Topic: Staffing, Turnover
Publication: Academy of Management Journal (APR 2009)
Article: Searching for the optimal level of employee turnover: A study of a large U.K. retail organization
Authors: W.S. Siebert, N. Zubanov
Reviewed by: Katie Bachman
There are two ways to think about turnover. Some will tell you that turnover is bad for organizations because new hires require training, benefits packages, and startup bonuses. Meanwhile, others will tell you that turnover can be good for an organization because turnover weeds out the bad workers and infuses new blood into the workplace. So what’s the right answer? Well, like so many things in the practice of Psychology: It depends!
In this case, the benefits versus costs of employee turnover really come down to the type of workers that you’re employing. If you have full-time “committed” workers (i.e. workers who have made your organization their career), you don’t want to lose them. Any turnover in this scenario is bad turnover because these workers tend to be better trained and more carefully selected; there are fewer bad workers to weed out and you’re likely to be losing your future management candidates. On the other hand, if you have temporary, part-time “secondary” workers, it’s a good idea to thin the herd once in a while. These workers tend to be less committed to the organization, receive less training, and are less carefully scrutinized as applicants. The natural rate of turnover tends to be higher for part-time workers anyway and there is actually an increase in productivity by changing out these workers, although too much turnover should be avoided.
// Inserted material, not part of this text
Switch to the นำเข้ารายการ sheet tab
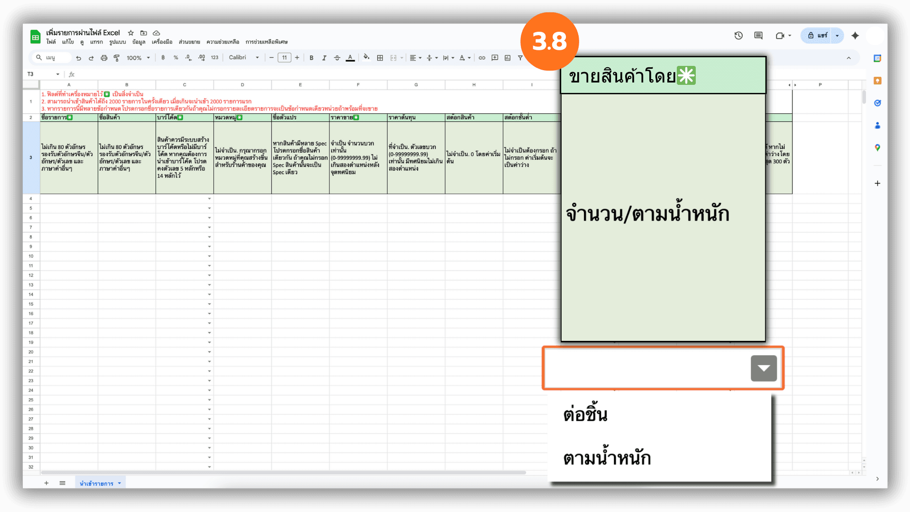 pyautogui.click(x=97, y=483)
All of this is pretty standard fare so far, but here’s he kicker: the two job types are interdependent, so if you are suffering from too much turnover in one type of worker, it is likely to affect the productivity of the other type of worker. For example, if your turnover among full-time workers is high, there will be no one to train your part-time/temporary workers.
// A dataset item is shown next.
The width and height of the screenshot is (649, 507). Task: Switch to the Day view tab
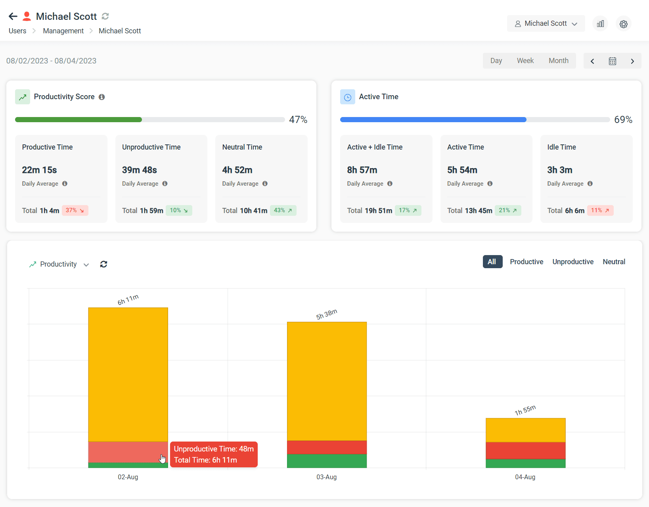[x=496, y=60]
Ultimately, the message is this: not all workers are created equal. You want to keep as many of your full-timers as possible, but some turnover in the part-timers will keep your company vital. Also, problems in one side of this balancing act will negatively affect the other side.
Siebert, W. S., & Zubanov, N. (2009). Searching for the optimal level of employee turnover: A study of a large U.K. retail organization. Academy of Management Journal, 52(2), 204-313.